There are 4 things to look for in edge detection:

  • Discontinuities in depth
  • Discontinuities in surface orientation
  • Changes in material properties
  • Variations in scene illumination

The edges of an image allow us to see the boundaries of objects in an image. This is needed in software that need to identify or detect let’s say people’s faces. Other objects like cars, street signs, traffic lights and crosswalks are used in self-driving cars. AI software like Google’s Cloud Vision use these techniques for image content analysis. This provides ways to extract the features in an image like face, logo, landmarks and even optical character recognition (OCR).
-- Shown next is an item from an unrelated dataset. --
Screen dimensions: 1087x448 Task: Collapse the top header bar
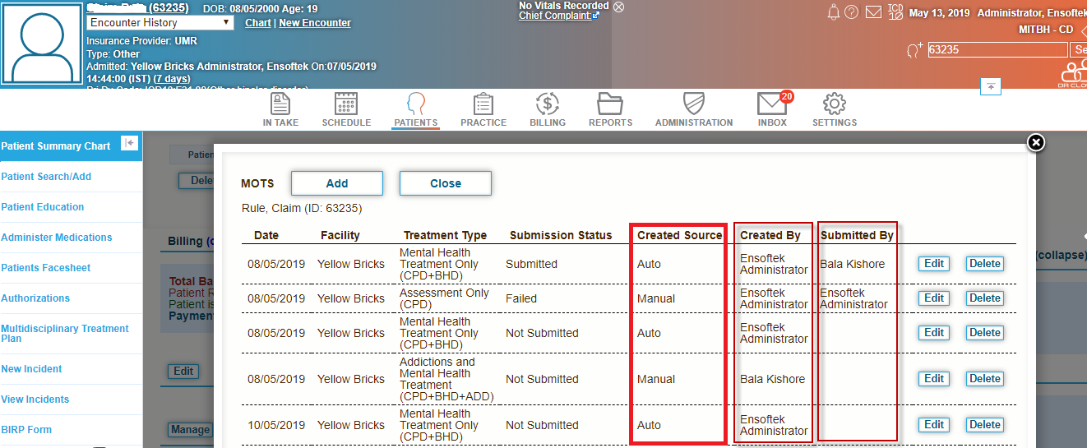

These are used for image recognition which I will explain with examples.

I will present three types of examples that can use edge detection beginning with feature extraction and then pixel integrity.

Feature Extraction

First example I will discuss is with regards to feature extraction to identify objects.

So what is a car?

We know from empirical evidence and experience that it is a transportation mechanism we use to travel e.g. a car. We also know that we need to drive a car. Our vision can easily identify it as an object with wheels, windshield, headlights, bumpers, etc. It is rather trivial to even ask that question to another person.

Machines do not know what a car is. We have to teach it using computer vision. Let’s take a look at this photo of a car (below).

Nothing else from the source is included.